DLa Banca centrale europea (Bce) ha chiesto alle banche operanti in Russia di valutare i rischi che potrebbero derivare dagli scenari diplomatici e militari in merito alle tensioni tra Mosca e l’Occidente sull’Ucraina. Lo hanno riferito persone che hanno familiarità con la questione, riferite dall’agenzia di stampa Bloomberg. I supervisori della Federal Reserve lavorano con le banche che controllano per valutare il rischio di liquidità, la contabilità dei prestiti, le posizioni commerciali e in valuta estera e la loro capacità di continuare le operazioni, ha affermato.

In alcuni casi siamo in contatto quotidiano.
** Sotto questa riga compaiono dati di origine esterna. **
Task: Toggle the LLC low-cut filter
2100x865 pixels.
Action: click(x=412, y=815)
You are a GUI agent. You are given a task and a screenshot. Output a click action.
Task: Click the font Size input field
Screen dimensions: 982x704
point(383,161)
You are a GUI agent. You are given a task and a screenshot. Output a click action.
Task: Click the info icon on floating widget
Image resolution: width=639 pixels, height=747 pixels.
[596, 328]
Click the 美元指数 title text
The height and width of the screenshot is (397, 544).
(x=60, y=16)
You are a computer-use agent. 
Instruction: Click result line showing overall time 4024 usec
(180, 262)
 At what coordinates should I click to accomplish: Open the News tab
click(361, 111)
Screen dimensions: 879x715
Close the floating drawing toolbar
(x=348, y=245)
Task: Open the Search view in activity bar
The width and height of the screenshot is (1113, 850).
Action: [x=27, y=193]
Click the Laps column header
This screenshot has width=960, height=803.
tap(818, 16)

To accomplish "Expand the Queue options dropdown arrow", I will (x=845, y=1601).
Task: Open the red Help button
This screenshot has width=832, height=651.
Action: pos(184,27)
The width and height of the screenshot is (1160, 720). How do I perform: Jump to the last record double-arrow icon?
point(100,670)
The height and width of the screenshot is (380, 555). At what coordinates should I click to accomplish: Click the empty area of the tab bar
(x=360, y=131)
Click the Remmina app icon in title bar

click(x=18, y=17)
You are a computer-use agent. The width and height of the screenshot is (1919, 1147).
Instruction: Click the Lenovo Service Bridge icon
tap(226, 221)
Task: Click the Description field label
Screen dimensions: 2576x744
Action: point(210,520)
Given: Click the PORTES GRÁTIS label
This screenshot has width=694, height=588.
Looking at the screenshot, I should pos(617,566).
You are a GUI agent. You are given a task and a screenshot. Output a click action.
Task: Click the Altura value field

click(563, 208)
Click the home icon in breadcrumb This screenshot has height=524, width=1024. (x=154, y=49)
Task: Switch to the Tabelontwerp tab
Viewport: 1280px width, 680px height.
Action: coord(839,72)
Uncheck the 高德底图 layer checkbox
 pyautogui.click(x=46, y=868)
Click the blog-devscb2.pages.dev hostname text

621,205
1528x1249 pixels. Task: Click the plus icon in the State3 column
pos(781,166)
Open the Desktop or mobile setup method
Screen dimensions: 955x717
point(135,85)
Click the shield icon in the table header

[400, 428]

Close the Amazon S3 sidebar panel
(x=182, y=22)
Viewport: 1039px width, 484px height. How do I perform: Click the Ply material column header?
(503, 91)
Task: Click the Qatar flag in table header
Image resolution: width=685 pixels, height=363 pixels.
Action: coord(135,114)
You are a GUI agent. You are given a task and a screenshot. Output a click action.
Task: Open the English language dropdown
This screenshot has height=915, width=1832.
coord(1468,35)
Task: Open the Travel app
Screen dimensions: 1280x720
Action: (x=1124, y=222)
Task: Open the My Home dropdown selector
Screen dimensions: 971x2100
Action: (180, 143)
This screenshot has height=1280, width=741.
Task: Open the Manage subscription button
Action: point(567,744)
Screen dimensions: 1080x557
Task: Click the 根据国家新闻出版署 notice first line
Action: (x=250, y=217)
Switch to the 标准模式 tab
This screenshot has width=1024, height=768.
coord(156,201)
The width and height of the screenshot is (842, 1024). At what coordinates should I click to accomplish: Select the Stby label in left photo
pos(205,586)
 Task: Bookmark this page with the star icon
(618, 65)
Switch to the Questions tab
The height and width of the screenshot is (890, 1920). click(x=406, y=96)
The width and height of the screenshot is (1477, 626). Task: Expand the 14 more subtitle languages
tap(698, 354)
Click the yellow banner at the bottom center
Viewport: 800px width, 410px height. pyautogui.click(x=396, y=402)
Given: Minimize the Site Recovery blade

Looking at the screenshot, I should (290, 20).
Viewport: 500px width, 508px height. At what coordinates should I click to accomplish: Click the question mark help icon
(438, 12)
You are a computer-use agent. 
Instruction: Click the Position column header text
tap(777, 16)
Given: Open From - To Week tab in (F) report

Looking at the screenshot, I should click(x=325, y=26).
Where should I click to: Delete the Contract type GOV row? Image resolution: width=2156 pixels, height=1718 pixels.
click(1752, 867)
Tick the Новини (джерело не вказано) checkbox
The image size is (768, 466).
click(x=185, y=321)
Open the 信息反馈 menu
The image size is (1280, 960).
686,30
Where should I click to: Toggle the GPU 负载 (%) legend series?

Gli scenari modellati includevano sanzioni severe e le conseguenze di un’eventuale invasione. Mosca nega ancora di avere piani in questa direzione. Un portavoce della BCE ha affermato che stavano monitorando la situazione ed erano in stretto contatto con banche e autorità di regolamentazione nazionali. Le banche dell’area dell’euro sono esposte in varia misura in Russia. Nel complesso, i rischi sembrano limitati, ha affermato.

Mentre molte banche internazionali, tra cui Deutsche Bank, hanno ridotto le loro attività in Russia negli ultimi anni, la francese Société Générale, l’italiana UniCredit e l’austriaca Raiffeisen Bank International sono ancora tra le più grandi in Europa, secondo il regolatore bancario dell’UE EBA Banks in the Federation. La BCE e le banche stanno ancora analizzando l’impatto delle ultime sanzioni, riferiscono le persone.